Não só! Os óleos essenciais agem sob duas vertentes: pela inalação, atingindo o cérebro e disparando mecanismos de estimulação para o corpo inteiro, que é o tema de estudo da aromacologia, e tem a ver com o cheiro. Mas eles agem também pela farmacodinâmica, que é como as substâncias químicas agem no organismo via penetração na pele e mucosas. Existem, por exemplo, óleos essenciais específicos para uso culinário.

Como usar óleos essenciais no dia a dia?
O jeito mais fácil de começar é com um difusor, aproveitando o seu aroma nos ambientes. Em geral, é só misturar duas ou três gotas em um pouco de água. Escolha cheiros relaxantes para borrifar no quarto antes de dormir. Ou à tarde, no trabalho, para energizar o ambiente. Eles também podem ser usados para a pele, cabelo e unhas, em receitinhas com óleos vegetais, cremes ou xampus neutros. De toda forma, recomendo cuidado demais com misturas caseiras. Eles podem não ser compatíveis com fórmulas e também serem agressivas para a pele por causa da concentração. Uma boa sugestão: prepare uma máscara facial de argila e adicionar 3 gotas de óleo de melaleuca, para peles oleosas e acneicas. Ou combinar 5 ml de óleo de semente de uvas com 2 gotas de óleo essencial de palmarosa para peles secas ou desvitalizadas.

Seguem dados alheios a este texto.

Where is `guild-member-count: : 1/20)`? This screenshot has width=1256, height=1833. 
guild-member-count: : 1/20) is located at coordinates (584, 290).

Que óleos essenciais você recomenda para uma primeira compra, que sejam úteis para diversas ocasiões?
Pense numa pirâmide olfativa, como a que construímos para  perfumes, com notas de cabeça, que são as primeiras  a serem percebidas pelo nariz e são as mais estimulantes,  depois seguem as notas de corpo, menos ligeiras, e as de fundo, mais lentas para a percepção olfativa e mais  encorpadas. Sugiro três clássicos e seguros: 
. limão: bem cítrico, estimulante, para te arrancar do chão de manhã, tirar da cama no inverno, despertar de uma tarde letárgica;
. lavanda: floral, para assentar a mente, dar foco;
. sândalo: uma madeira encorpada e cremosa, para acalmar e relaxar.

Ficou com vontade de entender ainda mais esse universo? Recomendo demais os livros publicados pela Sônia. O mais recente, “Aromassagem para Mamães e Bebês” (Red Publicações, R$ 79 na Amazon), já diz tudo: se rola usar em grávida e neném é um jeito bem seguro de começar a experimentar o assunto!